Regulation of the Glycolytic Pathway
The rate of the glycolytic pathway is not constant; it is regulated to match the cell’s fluctuating energy demands. This control is achieved by modulating the activity of specific enzymes, which ensures the cell produces ATP when energy is low and conserves its glucose resources when energy is abundant.
The primary mechanism for controlling glycolysis is feedback inhibition, where the products of the pathway signal to slow down the initial steps. High concentrations of ATP, a direct product of glycolysis, act as an allosteric inhibitor. This means ATP binds to specific regulatory sites on enzymes, separate from their active sites, changing their shape and reducing their activity when the cell has sufficient energy.
Three enzymes serve as the main control points: hexokinase, phosphofructokinase-1 (PFK-1), and pyruvate kinase. PFK-1 is inhibited by high levels of ATP but is activated by high levels of AMP (adenosine monophosphate), an indicator of a low energy state. This dual sensitivity allows PFK-1 to act like a switch, turning the pathway on or off based on the cell’s energy needs. Hormonal signals, such as insulin, can also influence glycolysis by promoting the synthesis of these regulatory enzymes.
The Fates of Pyruvate
The fate of this three-carbon molecule depends on the availability of oxygen within the cell. This presence or absence of oxygen determines which metabolic pathway pyruvate will enter next, placing glycolysis at a junction in cellular energy metabolism.
In aerobic conditions, pyruvate is transported from the cytoplasm into the mitochondria. There, it undergoes a process called oxidative decarboxylation, converting it into a two-carbon molecule called acetyl-CoA. This acetyl-CoA then enters the citric acid cycle (also known as the Krebs cycle), where it is completely oxidized to carbon dioxide. This process generates a significant amount of additional ATP through oxidative phosphorylation.

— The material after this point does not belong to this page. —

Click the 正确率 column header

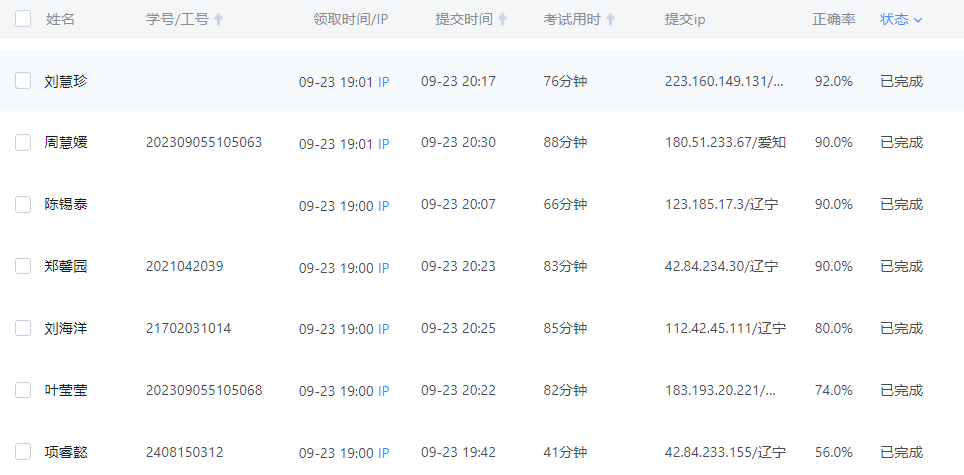coord(833,19)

Conversely, in anaerobic conditions where oxygen is scarce, cells rely on fermentation. The primary purpose of fermentation is not to produce more ATP directly, but to regenerate the NAD+ that was converted to NADH during glycolysis, which is necessary for the pathway to continue. In human muscle cells during strenuous exercise, pyruvate is converted into lactate. In yeast, it undergoes alcoholic fermentation to produce ethanol and carbon dioxide.